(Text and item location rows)
* begin *
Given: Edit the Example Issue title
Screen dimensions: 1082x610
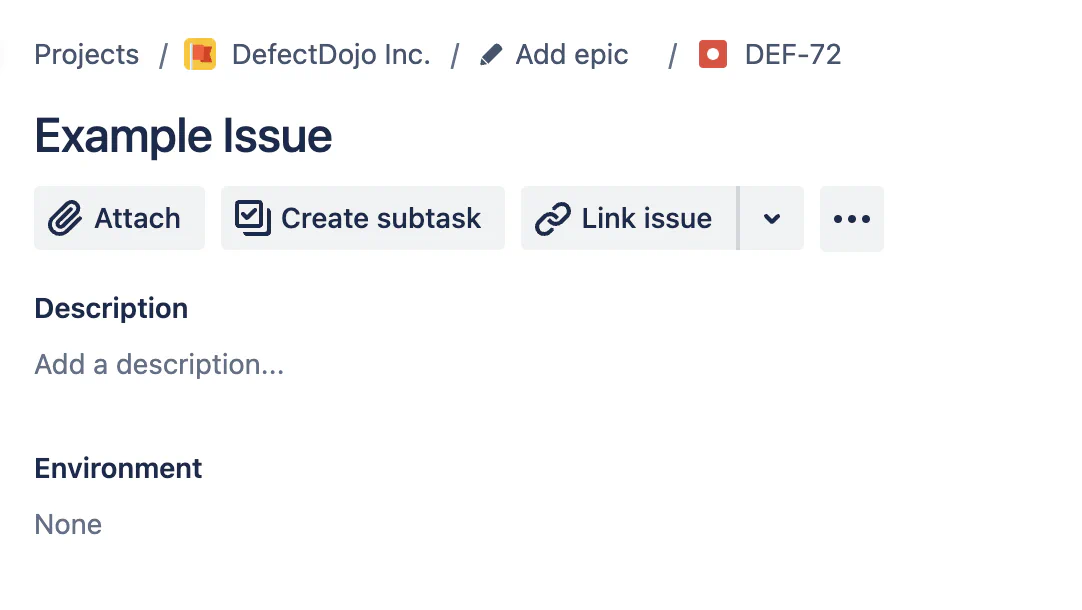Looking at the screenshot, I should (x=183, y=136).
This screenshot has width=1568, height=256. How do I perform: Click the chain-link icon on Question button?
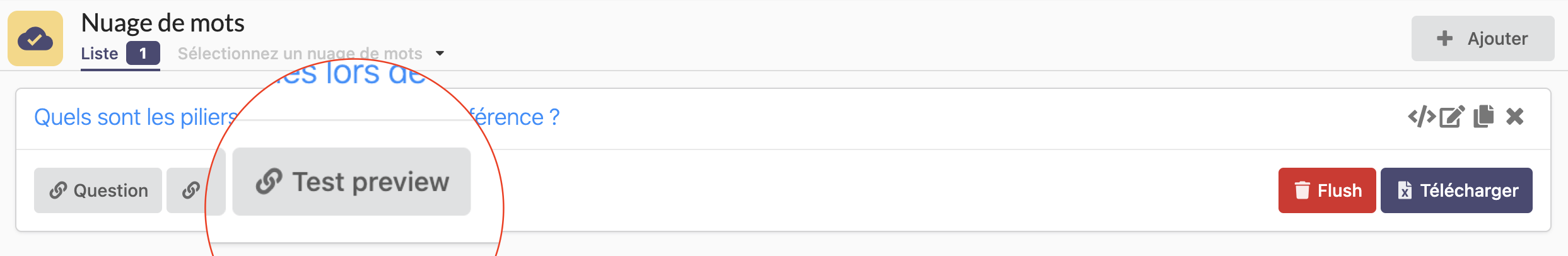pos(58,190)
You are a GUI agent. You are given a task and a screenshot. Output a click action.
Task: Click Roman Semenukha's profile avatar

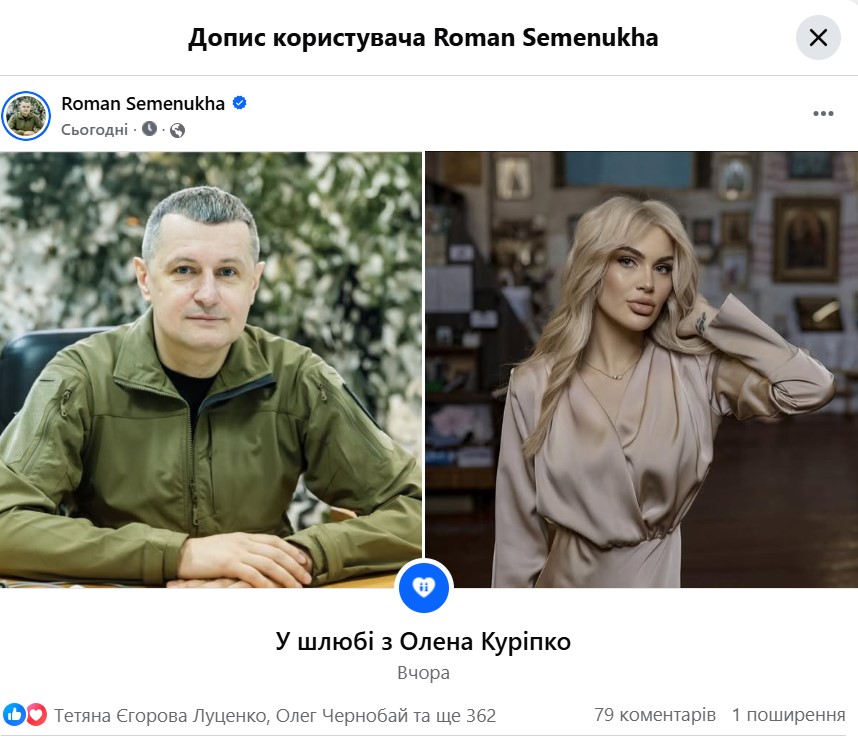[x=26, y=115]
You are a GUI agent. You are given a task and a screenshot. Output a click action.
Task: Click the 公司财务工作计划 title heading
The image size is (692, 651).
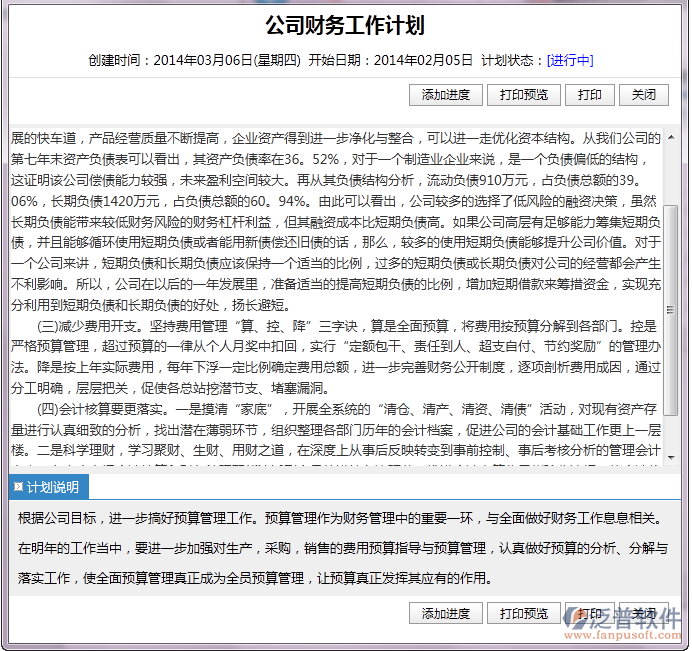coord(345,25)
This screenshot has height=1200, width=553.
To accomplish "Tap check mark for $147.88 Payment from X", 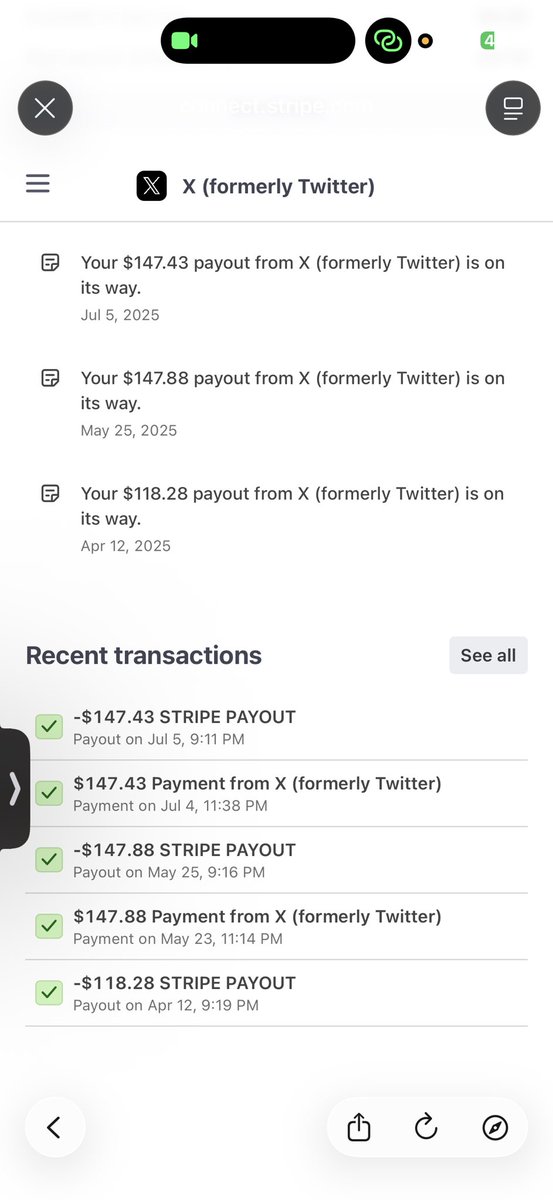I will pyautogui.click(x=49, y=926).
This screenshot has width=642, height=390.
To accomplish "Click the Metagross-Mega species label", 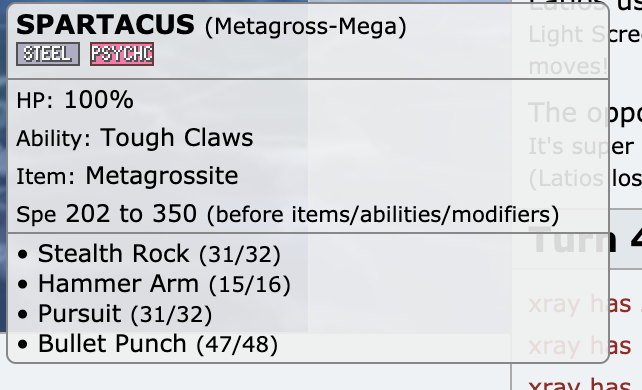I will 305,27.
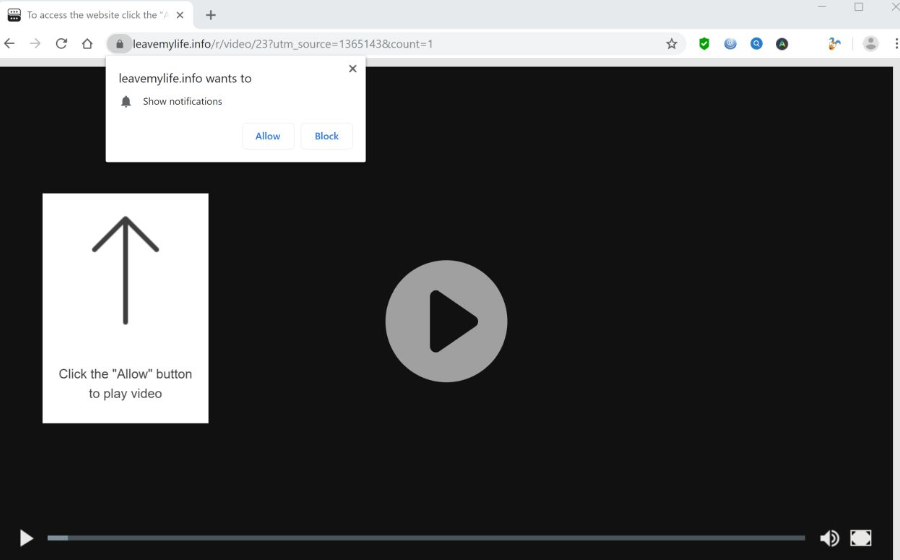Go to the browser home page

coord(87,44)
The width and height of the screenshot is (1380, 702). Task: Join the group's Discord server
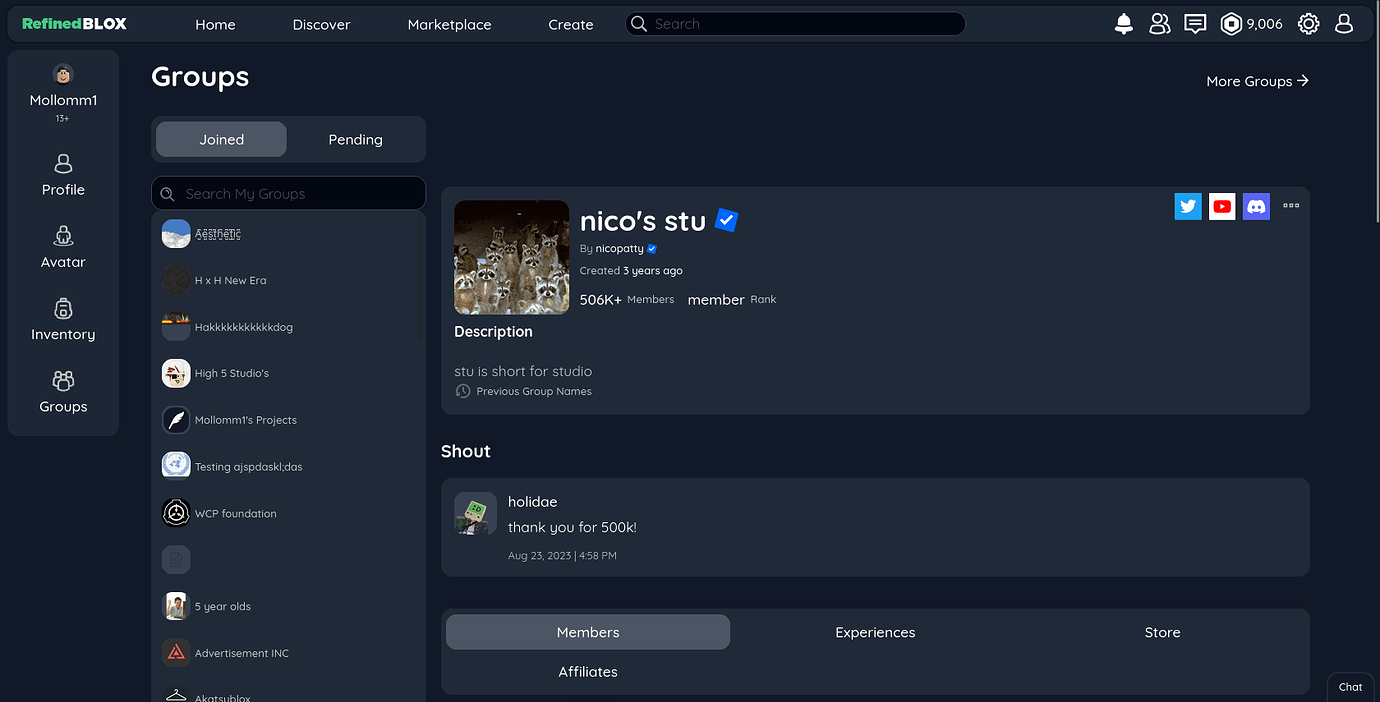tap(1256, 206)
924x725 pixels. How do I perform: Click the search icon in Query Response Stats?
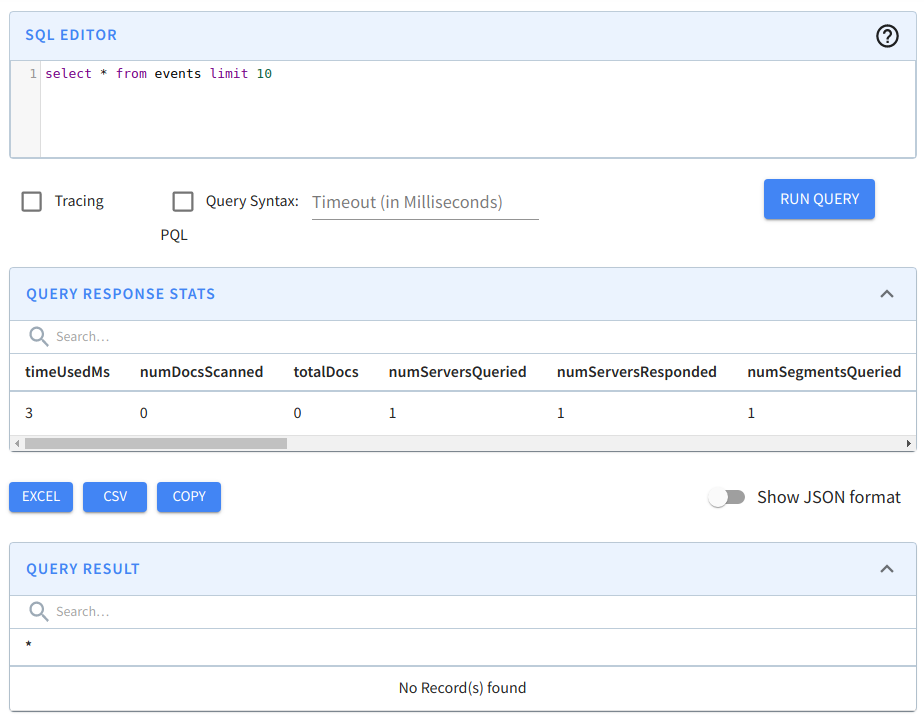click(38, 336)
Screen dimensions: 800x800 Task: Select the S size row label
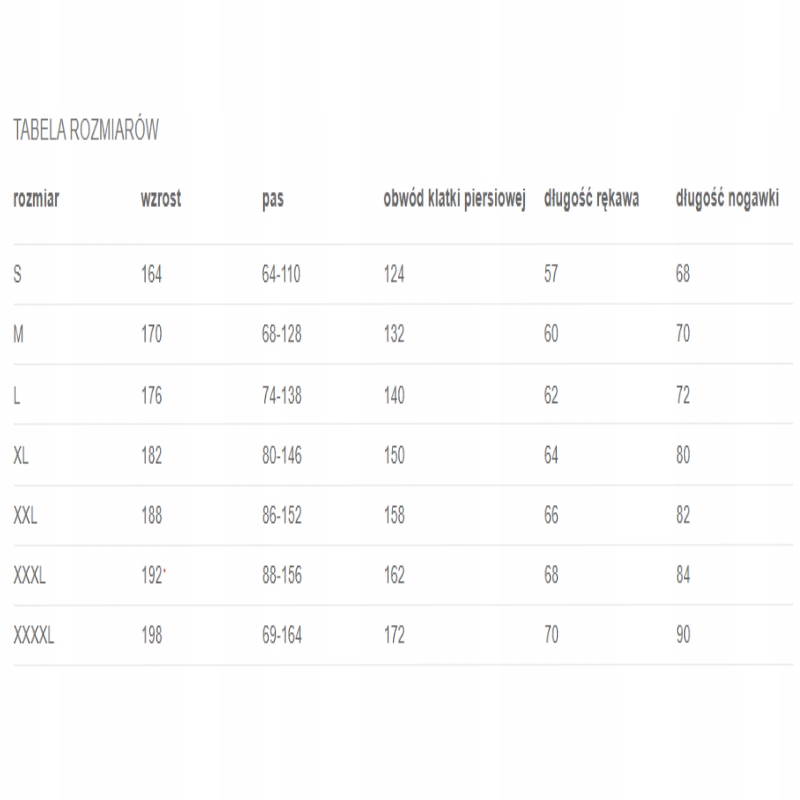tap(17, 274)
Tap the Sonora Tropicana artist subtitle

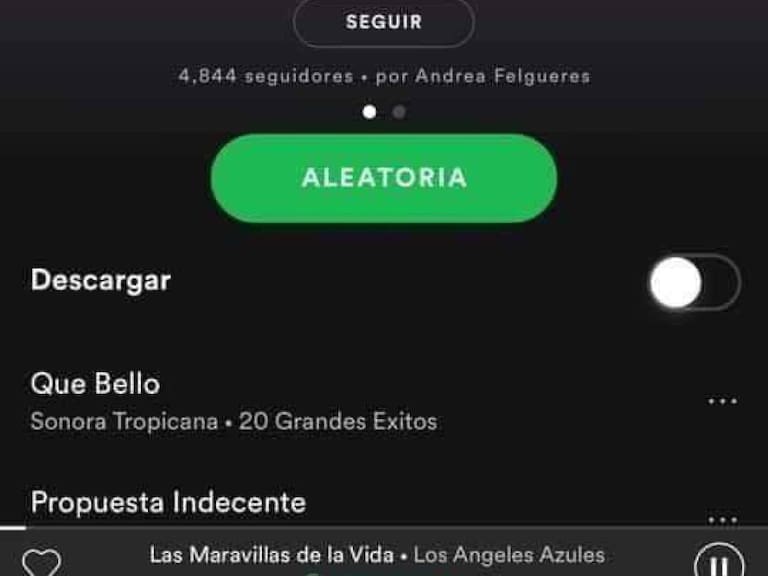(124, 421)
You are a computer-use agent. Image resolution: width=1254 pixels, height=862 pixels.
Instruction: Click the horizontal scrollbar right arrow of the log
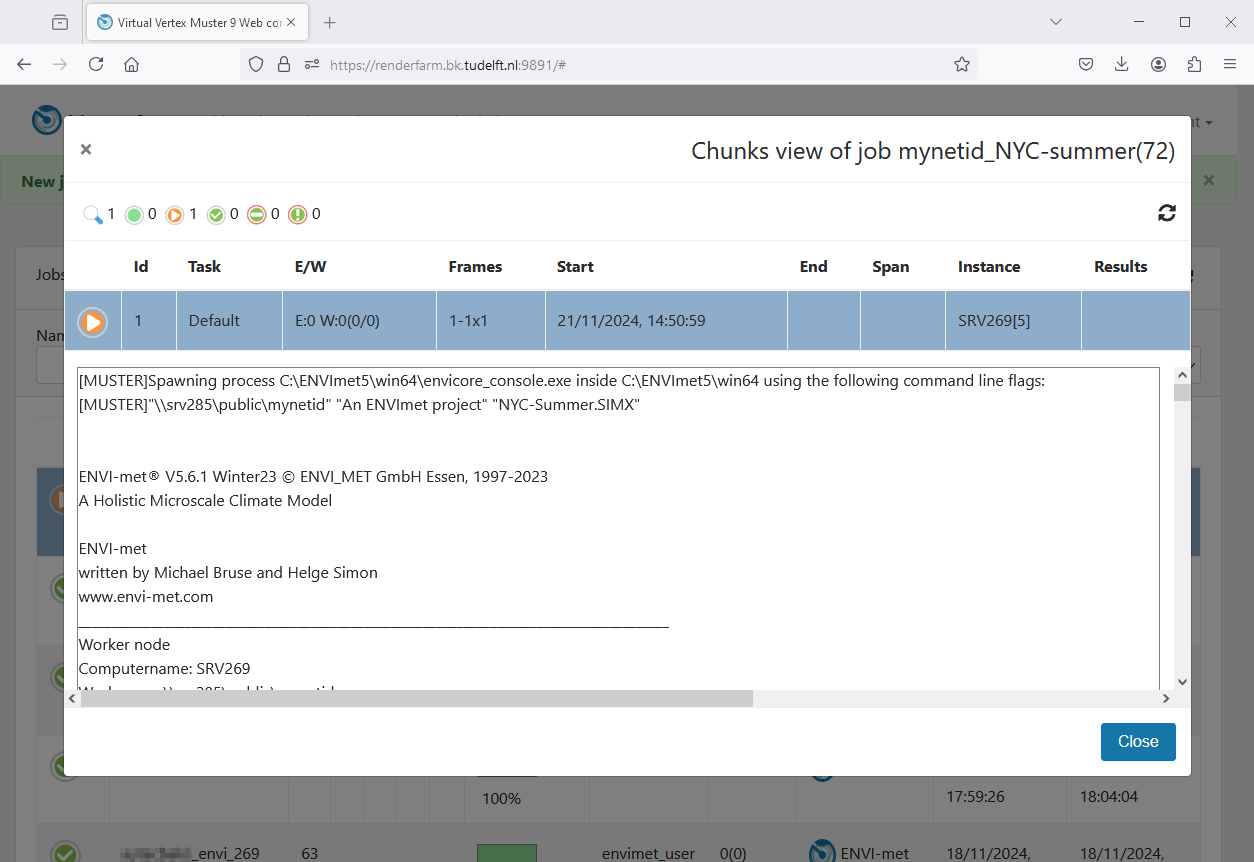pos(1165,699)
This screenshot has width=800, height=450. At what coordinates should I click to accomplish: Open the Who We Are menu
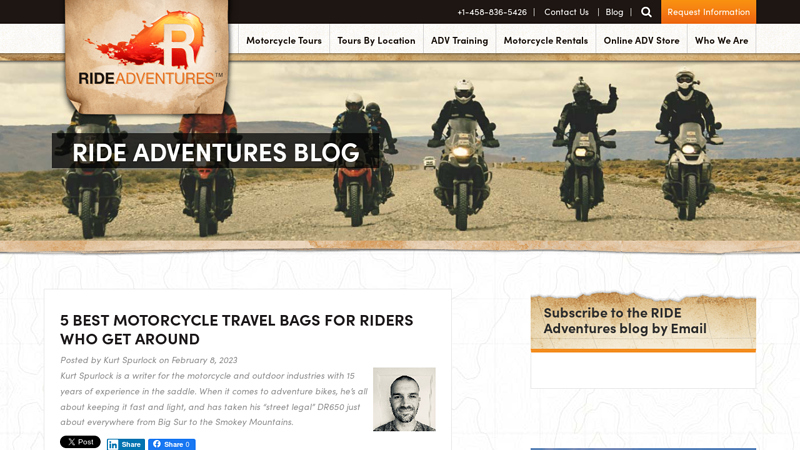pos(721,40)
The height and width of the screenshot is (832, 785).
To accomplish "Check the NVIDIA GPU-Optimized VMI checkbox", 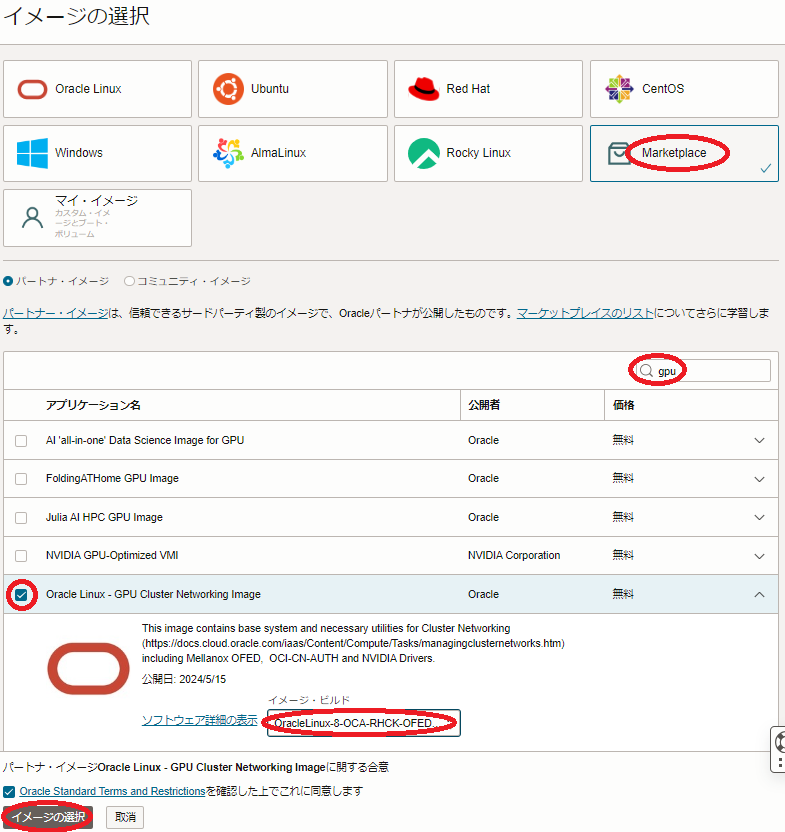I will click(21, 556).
* end *
Problem details:
List every line in the rows above that contains the string "size".

Exercise result:
The image size is (692, 651).
Screen dimensions: 800x800 Task: Select the S size row label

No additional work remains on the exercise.